Riqueza no hay en Haití. Si la hay, a nadie le interesa que se vea por televisión. Pero una crónica de radio, en la maraña informativa, desliza el dato que va alertando mis sentidos: la ayuda humanitaria llegó primero, por milagro, al barrio rico de Puerto Príncipe. Un periodista le preguntó a uno de sus acomodados moradores qué estaba haciendo por sus vecinos más pobres. Contestó, con la conciencia muy tranquila, que pensaba sufragar los gastos del entierro de sus mayordomos.
Estos contrastes tan irracionales, se me ocurre, son la radiografía de un mundo enfermo. Siempre lo ha estado. Miras de lejos la historia y constatas, con resignación de científico, que el mundo es todavía un lugar extraño. Tan hermoso y tan inhumano.
¿Puedo apuntarme como voluntario y viajar al centro mismo de la desolación? Claro que puedo, pero, ¿quién trabajará por mí y pagará la hipoteca? ¿Puedo hacer una aportación económica? Seguro, pero el banco cobra una comisión y me abate la sospecha del fraude. ¿Puedo exigir de mi gobierno más ayuda al desarrollo?

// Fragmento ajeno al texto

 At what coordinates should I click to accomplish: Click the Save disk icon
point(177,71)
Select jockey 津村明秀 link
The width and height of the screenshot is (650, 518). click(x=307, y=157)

Es una exigencia legítima, ¿pero cómo obligarle, si en mi ciudad también malviven personas necesitadas, aunque yo no las vea?
Lisa Gerrard siempre tuvo una voz profunda y doliente. Voz de elegía. Cae la noche, un poco inquietante por los avatares y rutinas del día. Nadie como ella para ponerle música a los labios de Perséfone, hija de dioses forzada a morar en las grutas del infierno. Pero Hades, el rey de ultratumba que se enamoró de su belleza, le permite ascender cada cierto tiempo, cíclicamente, inexorablemente, para estar entre los vivos. ¿Qué traerá consigo de sus viajes, la solitaria y afligida Perséfone?